··· Data provided

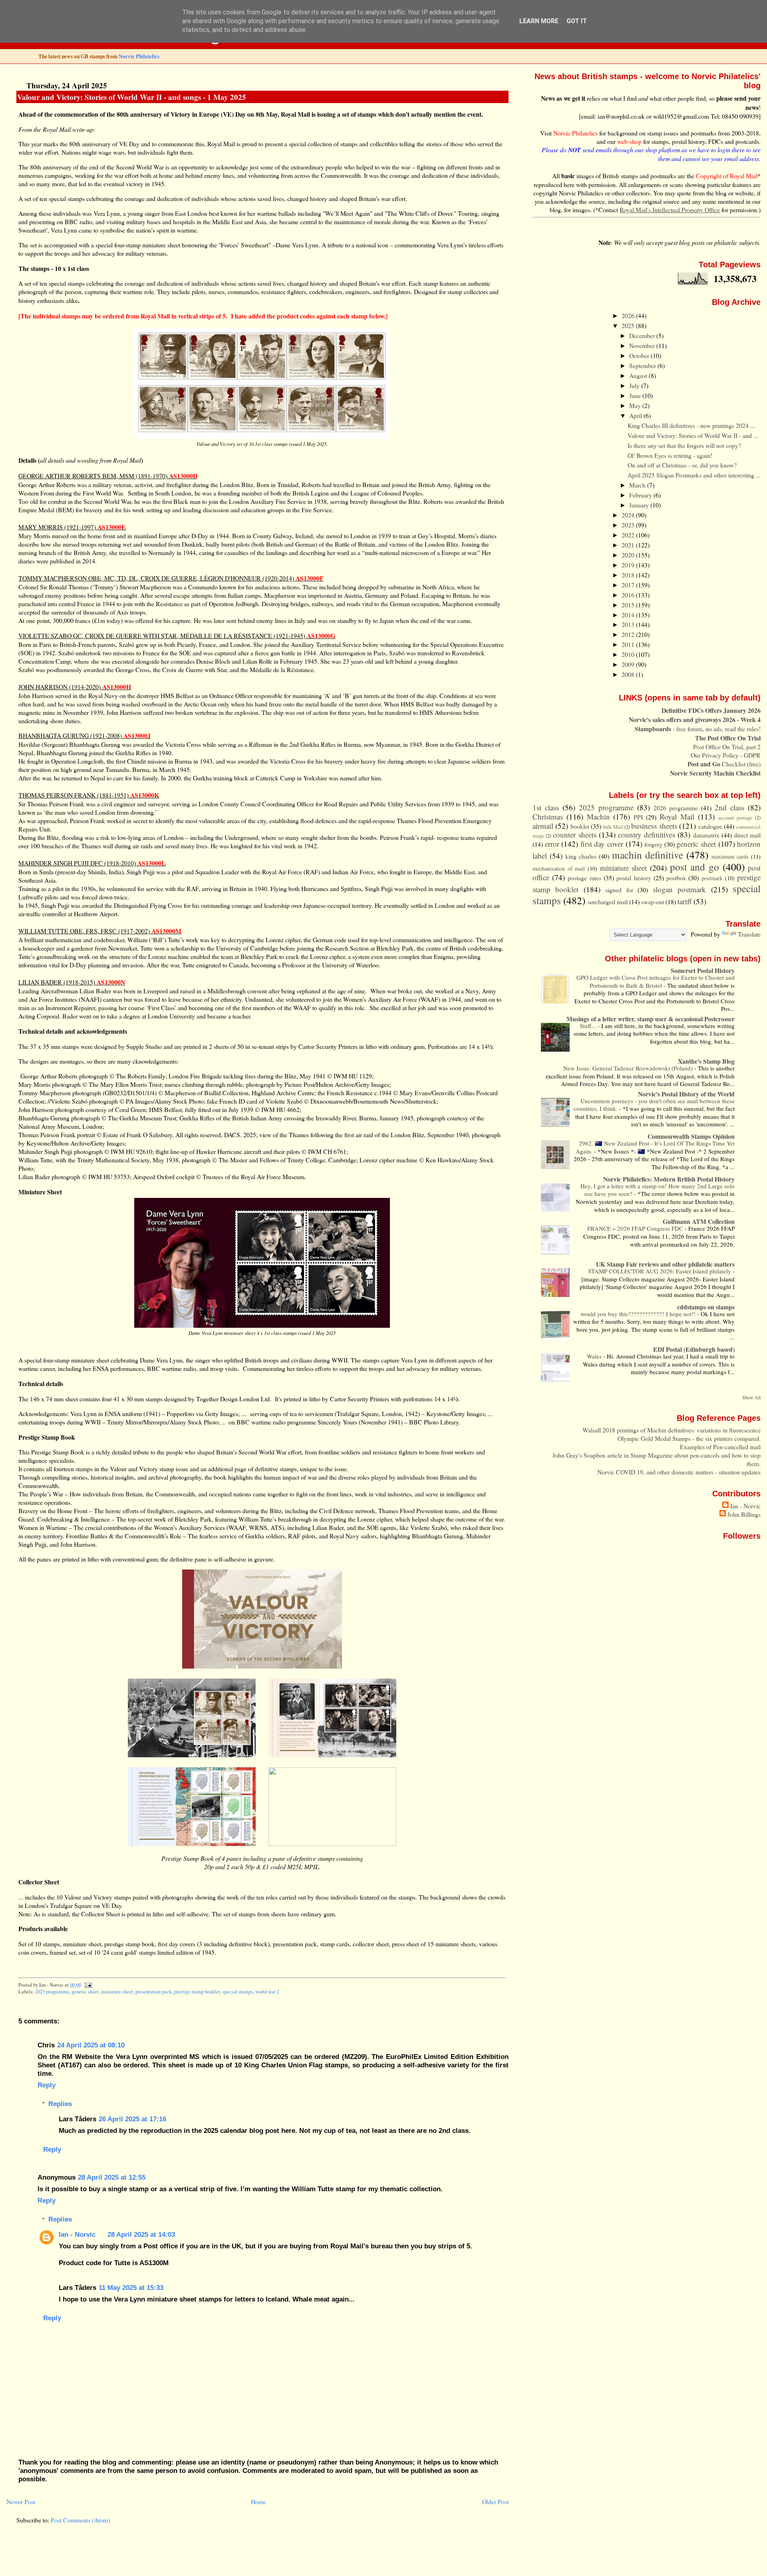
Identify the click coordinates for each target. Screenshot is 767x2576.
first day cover (601, 844)
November (642, 345)
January (639, 505)
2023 (629, 525)
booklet (579, 826)
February (641, 495)
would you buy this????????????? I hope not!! (638, 1314)
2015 (629, 605)
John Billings (744, 1514)
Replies (60, 2104)
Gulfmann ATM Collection (699, 1221)
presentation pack (153, 1991)
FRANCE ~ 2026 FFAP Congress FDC (636, 1228)
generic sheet (85, 1991)
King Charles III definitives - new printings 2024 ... (691, 425)
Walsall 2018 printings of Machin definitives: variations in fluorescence (671, 1430)
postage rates (584, 877)
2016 (629, 595)
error (552, 844)
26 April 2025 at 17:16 (132, 2119)
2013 (629, 624)
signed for (619, 889)
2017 (629, 585)
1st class (546, 807)
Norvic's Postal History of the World (686, 1093)
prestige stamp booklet (197, 1991)
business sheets (654, 826)
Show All (751, 1397)
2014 (629, 615)
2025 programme (52, 1991)
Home (258, 2501)
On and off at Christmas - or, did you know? (682, 465)
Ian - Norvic (77, 2234)
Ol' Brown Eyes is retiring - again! (670, 455)
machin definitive (647, 854)
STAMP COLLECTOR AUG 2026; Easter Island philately (660, 1271)
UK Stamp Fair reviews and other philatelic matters (665, 1264)
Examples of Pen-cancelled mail (720, 1446)
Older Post (495, 2501)
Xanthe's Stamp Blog (706, 1061)
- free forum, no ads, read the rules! (698, 728)
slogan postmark (679, 889)
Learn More (538, 21)
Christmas (548, 817)
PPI (638, 817)
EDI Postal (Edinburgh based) (694, 1349)
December (642, 335)
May (635, 405)
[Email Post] (87, 1984)
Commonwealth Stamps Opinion (691, 1136)
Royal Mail (677, 817)
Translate (749, 934)
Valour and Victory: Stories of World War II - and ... (693, 435)
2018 (629, 575)
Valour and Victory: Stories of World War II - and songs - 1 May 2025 (131, 97)
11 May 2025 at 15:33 (131, 2288)
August (639, 375)
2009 (629, 664)
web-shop (629, 141)
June (635, 395)
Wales (595, 1356)
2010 (629, 654)
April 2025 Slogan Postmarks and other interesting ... (694, 475)
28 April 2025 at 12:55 (111, 2177)
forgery (653, 844)
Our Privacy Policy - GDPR (726, 755)
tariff (684, 901)
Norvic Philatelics (139, 56)
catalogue (710, 826)
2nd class (729, 807)
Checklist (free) (724, 764)
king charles (580, 856)
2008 (629, 674)
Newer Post (20, 2501)
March (638, 485)
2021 (629, 545)
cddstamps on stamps (706, 1306)
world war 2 (267, 1991)
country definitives (646, 834)
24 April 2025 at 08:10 (91, 2045)
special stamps (238, 1991)
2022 (629, 535)
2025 (629, 325)
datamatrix (706, 835)
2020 (629, 555)
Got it (576, 21)
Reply (47, 2085)
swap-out (652, 901)
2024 (629, 515)
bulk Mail (613, 827)
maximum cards (730, 856)
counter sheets (574, 834)
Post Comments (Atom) (80, 2520)
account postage (735, 817)
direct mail (747, 835)
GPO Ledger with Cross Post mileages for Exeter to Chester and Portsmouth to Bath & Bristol (655, 981)
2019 (629, 565)
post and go (694, 866)
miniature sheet (117, 1991)
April (636, 415)
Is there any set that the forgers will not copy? (684, 445)
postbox (676, 877)
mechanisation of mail (559, 868)
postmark (712, 878)
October (640, 355)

······

# To do:
Among the records, find each line where the word "Victory" occurs, and copy it.

# Answer to this task:
Valour and Victory: Stories of World War II - and ... (693, 435)
Valour and Victory: Stories of World War II - and songs - 1 May 2025 (131, 97)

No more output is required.